Пуссен принадлежал к числу мастеров, которые не сразу находят свое призвание: за свою долгую жизнь он прошел длинный и извилистый путь развития. В своем «Мучении Эразма» (Ватикан) он еще близок к мастерам римского барокко. В ранних картинах, вроде «Чума в Азоте» (Лувр), фигуры полны бурного движения, здания стремительно сокращаются вглубь картины. В молодости он увлекался мастерами Фонтенбло, Рафаэлем, потом римскими живописцами XVII века. Но уже в «Вдохновении поэта» в Лувре (163) Пуссен выступает как вполне сложившийся мастер. Картина полна исключительного очарования, поэтической свежести, какой не найти ни у одного итальянского современника Пуссена и в частности у восхищавшего его Доминикино. В картине представлена не мифологическая легенда, не историческое событие, а всего лишь группа стройных, прекрасных людей. В картине не вполне обрисовано соотношение фигур, и это придает ей особенную поэтическую прелесть.

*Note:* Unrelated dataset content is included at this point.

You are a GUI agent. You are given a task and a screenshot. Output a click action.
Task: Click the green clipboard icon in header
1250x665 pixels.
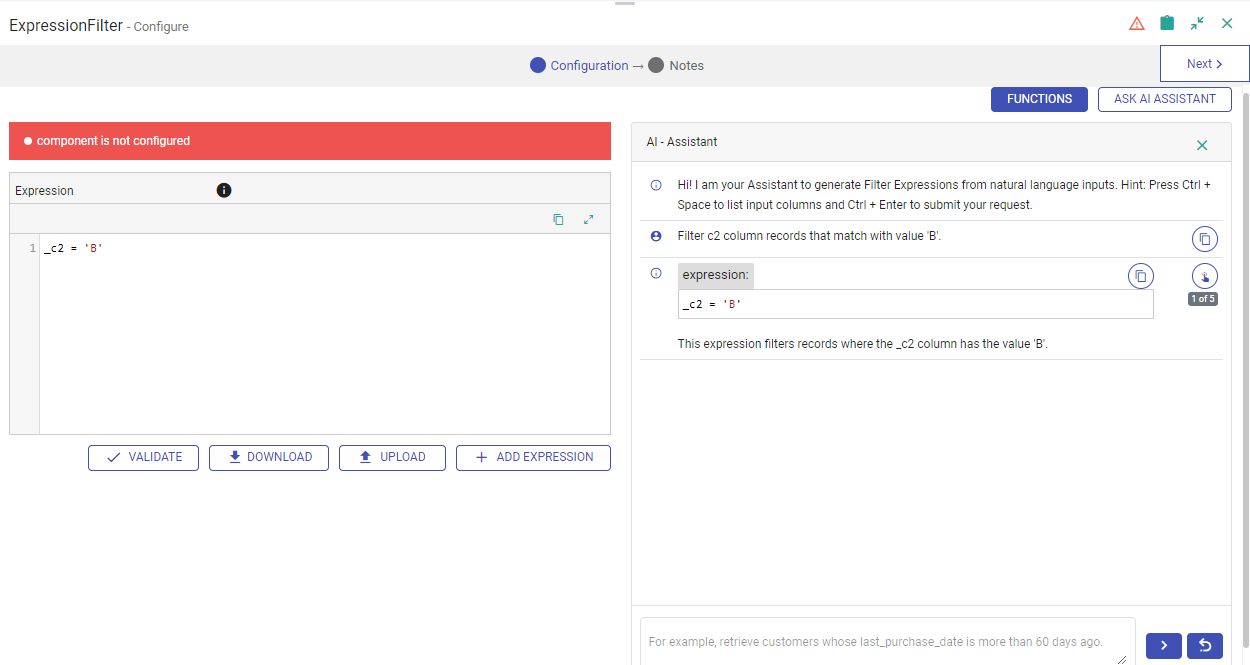(1167, 24)
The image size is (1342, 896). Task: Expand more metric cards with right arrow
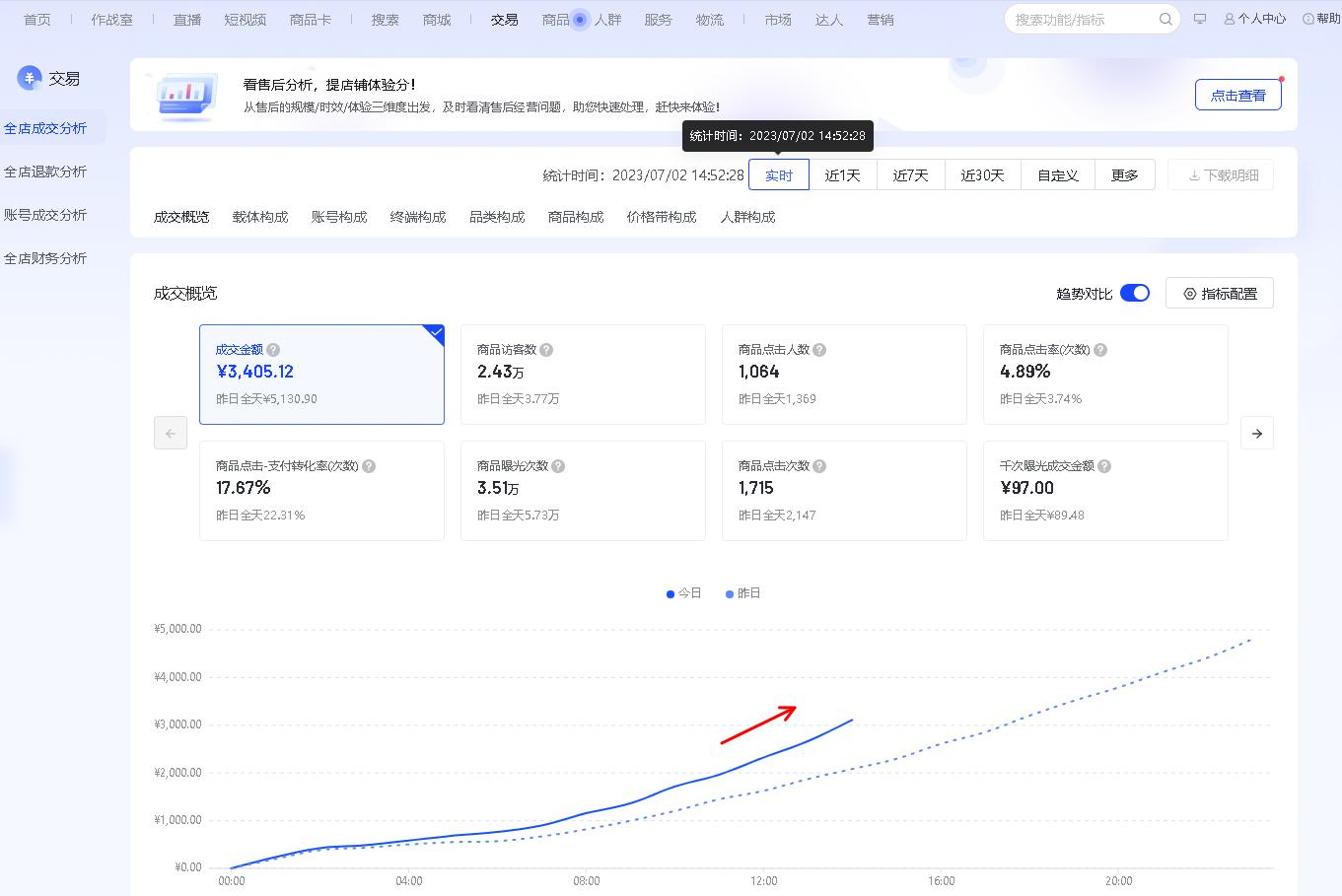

В середине сидит юный, могучий бог Аполлон и, опираясь рукой о лиру, указывает на рукопись в руках поэта. За ним стоит стройная муза с полуобнаженной грудью, напоминающая девушек Гужона (ср. 13). Юный поэт, словно не замечая близости божества, робко возводит очи к небу, откуда летит амур с двумя лавровыми венками. Но эго вдохновение поэта решительно непохоже на молитву (ср. стр. 213). В античной живописи люди с возведенными к небу очами изображались причастными высшим силам. Сходным образом и у Пуссена вдохновение приобщает человека к светлому разуму, царящему в мире, и потому такое спокойствие разлито в лицах героев и они выражают всем своим существом уверенность в победе разумного начала.
Соответственно своему мировосприятию Пуссен в отличие от Рубенса с его арабеском (ср. 21) стремится обрисовать, вылепить каждую фигуру как образ прекрасного, совершенного человека. Он далек от уравновешенных композиций алтарных образов или «святых бесед» Возрождения (ср. 7), поскольку каждая из «его фигур обладает свободой движения и полной самостоятельностью. Новое по сравнению с Возрождением и в том, что яркий боковой свет как бы вырывает отдельные части композиции, оставляет в тени другие и придает пространственную глубину всей сцене; к этому свету обращено вдохновенное лицо поэта. Деревья за спиной музы и Аполлона придают этим фигурам устойчивость; наоборот, фигура поэта вырисовывается на фоне неба, и потому его образ кажется особенно одухотворенным.
После юношеских увлечений в Риме мастерами классического направления вроде Доминикино внимание Пуссена привлекает к себе Тициан (1625–1630). Его пример помог Пуссену развить в себе чувство цвета, понять, какую красоту приобретает нагое тело на фоне сочной листвы, полюбить пленительную прелесть заснувших нимф, бесчинствующих амуров, неистовых смуглых силенов. Однако и в этих идиллических темах Пуссен остается верным себе и не отдается веселью так беззаботно, как Тициан и Рубенс. В многочисленных «Вакханалиях» Пуссена неизменно чувствуется серьезность, от прекрасных вакханок веет духом героической, возвышенной красоты. Недаром и смуглые сатиры склоняются над упившимися нимфами, исполненные тайного восхищения. Здесь среди всеобщего опьянения и пляски человек обретает совершенство и красоту; здесь все подчиняется мере и порядку. Эти образы беззаботного золотого века проникнуты пасторальной чистотой и суровым целомудрием. Пуссен быстро овладел богатой красочной палитрой Тициана: он пишет на крупнозернистом холсте, кладет широкие пятна, достигает большой насыщенности цвета.